Realising this limitation, many contemporary performance poets are no longer restricting their work to the stage. Increasingly, performance poets are publishing their work in print while continuing to identify as performance poets. Andrea Gibson has three print collections (in addition to six CDs), and there are now publication houses dedicated to publishing spoken word such as Write Bloody in the U.S. However, publishing spoken word poetry is more complex than it may seem because it involves transcribing the work from one genre (performance) into another (print), which can result in a fundamentally different, some might say ‘inferior,’ product. This post looks at some of the complications and benefits that arise when spoken word poets publish their work in print.
There are several questions at play here. The first is whether or not performance poets should publish their work in print or whether these poems should only be enjoyed in live performance contexts (remaining ‘pure’ in the eyes of some). Another is whether publishing performance poems through print is an adequate way of capturing them—and if so, how should they be transcribed?
Let’s start with the basics. Performance poetry is a medium of poetry designed specifically for live performance. A poet merely reading aloud a poem designed for the page is not the same as a spoken word poet performing from memory a piece with physical gestures, emphases, and intention to engage with the audience. Performance poetry is meant to be an enacted art, with audience engagement as one of its key features. Obviously there’s a lot of fuzziness in this spoken/printed binary (and I’ll get to why that’s actually a good thing) but for now let’s agree that contemporary performance poetry is a unique genre with its own traits and standards.

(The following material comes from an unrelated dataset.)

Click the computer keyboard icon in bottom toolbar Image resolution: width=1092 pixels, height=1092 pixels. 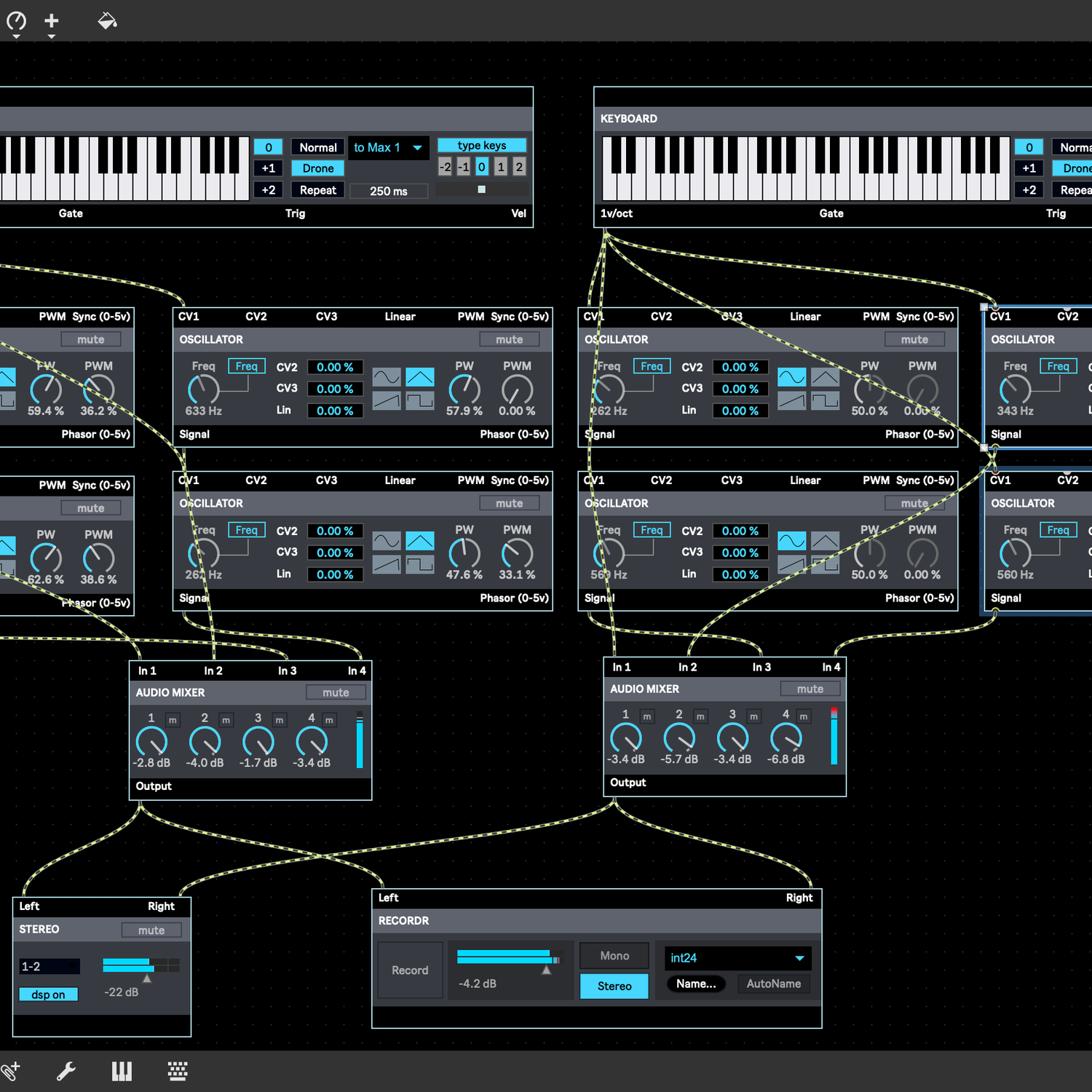tap(178, 1071)
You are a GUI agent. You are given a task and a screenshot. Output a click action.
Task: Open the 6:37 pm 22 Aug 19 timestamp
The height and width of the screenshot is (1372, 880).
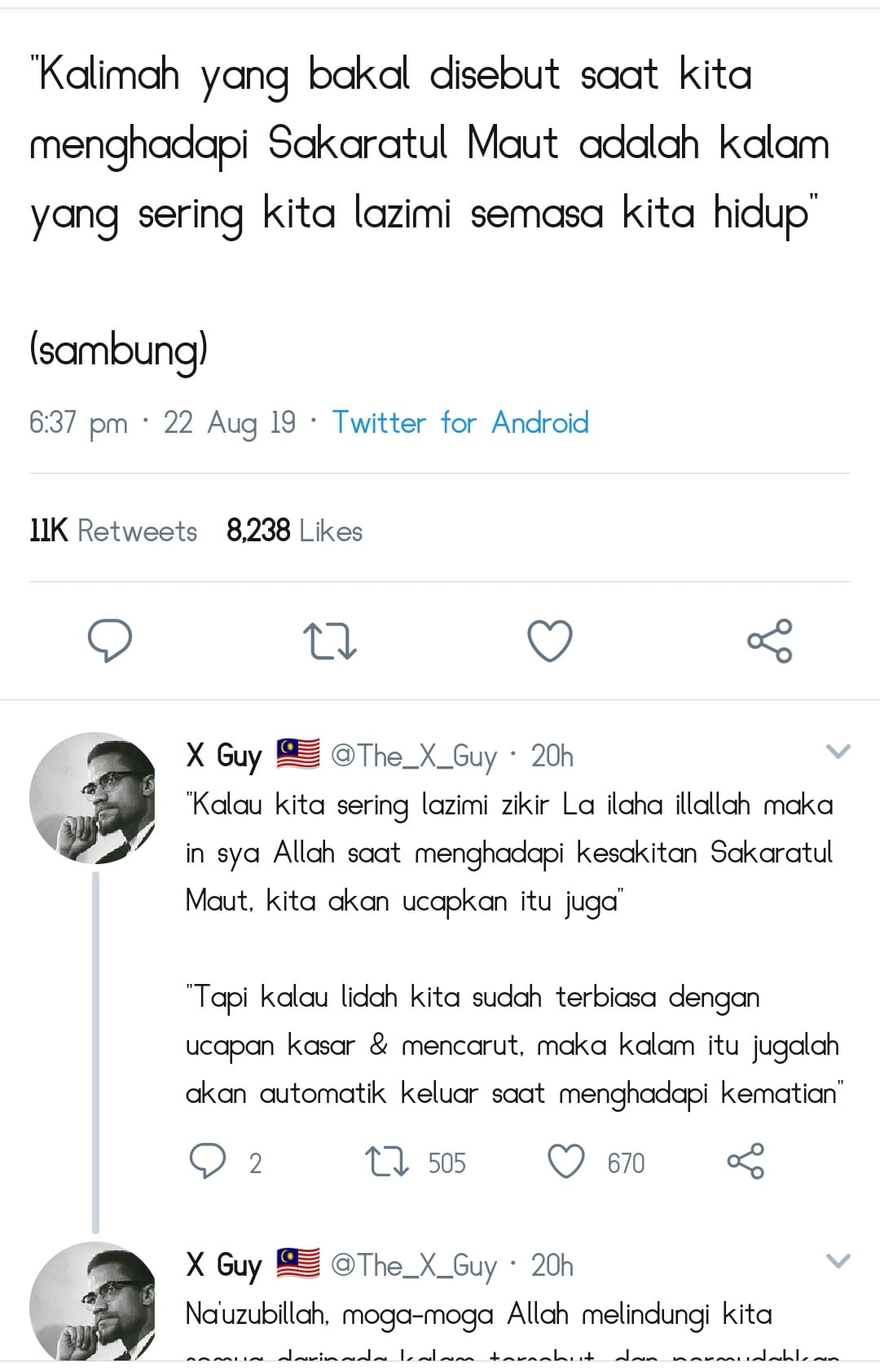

Because so much of the appeal of performance poetry lies in its live physicality, the idea of removing just the words from the stage and printing them in a silent, still book feels akin to selling someone a peach pit while advertising it as a peach. Mere words do not a performance poem make. As I wrote in my review of Kate Tempest’s show in October, I was concerned that my experience of reading the printed collection of the poem Tempest had performed (Hold Your Own, 2014, Picador) would not live up to the experience of witnessing her electric live performance. It’s an excellent collection, but reading it is simply not the same as experiencing it live. And it shouldn’t be—the performance is integral to the art, so I did not expect the experience of reading it to be equivalent to witnessing it.
As I posted a couple weeks ago, some performance poets don’t write their poems down at all in the drafting process: the poems only exist through performance. Some poets, including internationally acclaimed performance poet Jem Rolls, are spoken word purists, believing that performance poetry should never be transcribed in print and should exist solely on the stage. Asked in 2012 whether he had ever sold any books or recordings of his work, Rolls replied,
“No. I’ve never done that. I’ve never sold anything at all. Basically because if you do that it becomes something else. It would take me a long time to edit a poetry book to a point where I was actually happy with it and thought it was any good.”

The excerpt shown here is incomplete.